From the listing below, retype exactly the line holding "Utolsó cégadatok [presentation] (331, 512)", the line holding "備案號魯ICP備66480152號-1 (675, 2392)", and the lines between them; skip everything else.

AVAILABLE RECORDS below:

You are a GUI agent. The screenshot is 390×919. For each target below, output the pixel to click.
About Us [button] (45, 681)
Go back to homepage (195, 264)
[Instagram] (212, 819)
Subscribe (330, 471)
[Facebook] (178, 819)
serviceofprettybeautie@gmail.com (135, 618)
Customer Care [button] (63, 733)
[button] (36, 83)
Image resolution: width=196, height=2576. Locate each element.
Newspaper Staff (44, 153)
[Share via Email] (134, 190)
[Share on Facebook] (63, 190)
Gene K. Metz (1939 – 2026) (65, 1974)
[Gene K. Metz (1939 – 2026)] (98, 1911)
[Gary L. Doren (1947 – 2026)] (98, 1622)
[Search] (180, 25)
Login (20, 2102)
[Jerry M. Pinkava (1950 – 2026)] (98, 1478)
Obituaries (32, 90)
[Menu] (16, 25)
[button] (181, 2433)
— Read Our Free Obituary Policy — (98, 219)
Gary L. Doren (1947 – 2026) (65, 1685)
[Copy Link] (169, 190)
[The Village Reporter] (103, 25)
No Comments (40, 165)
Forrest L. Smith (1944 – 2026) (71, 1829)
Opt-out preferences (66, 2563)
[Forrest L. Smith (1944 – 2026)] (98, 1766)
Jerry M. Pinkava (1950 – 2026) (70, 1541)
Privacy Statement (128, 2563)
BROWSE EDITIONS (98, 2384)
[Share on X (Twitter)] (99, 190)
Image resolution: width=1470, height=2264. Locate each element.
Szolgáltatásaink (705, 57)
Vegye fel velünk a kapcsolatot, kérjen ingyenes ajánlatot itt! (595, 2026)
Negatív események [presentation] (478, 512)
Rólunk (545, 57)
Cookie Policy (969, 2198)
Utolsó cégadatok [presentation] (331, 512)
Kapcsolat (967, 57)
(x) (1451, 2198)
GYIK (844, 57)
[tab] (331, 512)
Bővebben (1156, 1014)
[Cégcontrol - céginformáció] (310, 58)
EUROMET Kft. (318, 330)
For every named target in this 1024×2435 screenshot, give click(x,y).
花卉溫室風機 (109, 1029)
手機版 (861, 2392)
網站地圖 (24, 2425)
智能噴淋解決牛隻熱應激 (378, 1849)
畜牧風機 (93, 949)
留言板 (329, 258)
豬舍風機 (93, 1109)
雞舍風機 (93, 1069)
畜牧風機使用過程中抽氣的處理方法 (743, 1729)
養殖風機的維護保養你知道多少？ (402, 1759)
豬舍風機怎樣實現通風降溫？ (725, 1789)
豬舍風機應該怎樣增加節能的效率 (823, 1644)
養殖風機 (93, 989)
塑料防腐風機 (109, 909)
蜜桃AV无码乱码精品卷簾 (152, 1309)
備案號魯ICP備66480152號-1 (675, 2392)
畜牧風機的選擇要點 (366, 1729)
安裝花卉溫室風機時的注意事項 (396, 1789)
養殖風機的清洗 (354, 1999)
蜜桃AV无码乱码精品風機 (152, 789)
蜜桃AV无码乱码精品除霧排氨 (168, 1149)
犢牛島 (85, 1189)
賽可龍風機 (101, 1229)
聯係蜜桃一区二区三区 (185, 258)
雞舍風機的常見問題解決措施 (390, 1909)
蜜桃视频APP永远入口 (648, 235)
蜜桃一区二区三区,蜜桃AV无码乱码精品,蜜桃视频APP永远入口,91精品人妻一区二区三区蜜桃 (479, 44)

End of AVAILABLE RECORDS.

## SOLUTION TO THIS TASK
Utolsó cégadatok [presentation] (331, 512)
Kapcsolat (967, 57)
(x) (1451, 2198)
GYIK (844, 57)
[tab] (331, 512)
Bővebben (1156, 1014)
[Cégcontrol - céginformáció] (310, 58)
EUROMET Kft. (318, 330)
For every named target in this 1024×2435 screenshot, give click(x,y).
花卉溫室風機 (109, 1029)
手機版 (861, 2392)
網站地圖 (24, 2425)
智能噴淋解決牛隻熱應激 (378, 1849)
畜牧風機 (93, 949)
留言板 (329, 258)
豬舍風機 (93, 1109)
雞舍風機 (93, 1069)
畜牧風機使用過程中抽氣的處理方法 (743, 1729)
養殖風機的維護保養你知道多少？ (402, 1759)
豬舍風機怎樣實現通風降溫？ (725, 1789)
豬舍風機應該怎樣增加節能的效率 (823, 1644)
養殖風機 (93, 989)
塑料防腐風機 (109, 909)
蜜桃AV无码乱码精品卷簾 (152, 1309)
備案號魯ICP備66480152號-1 (675, 2392)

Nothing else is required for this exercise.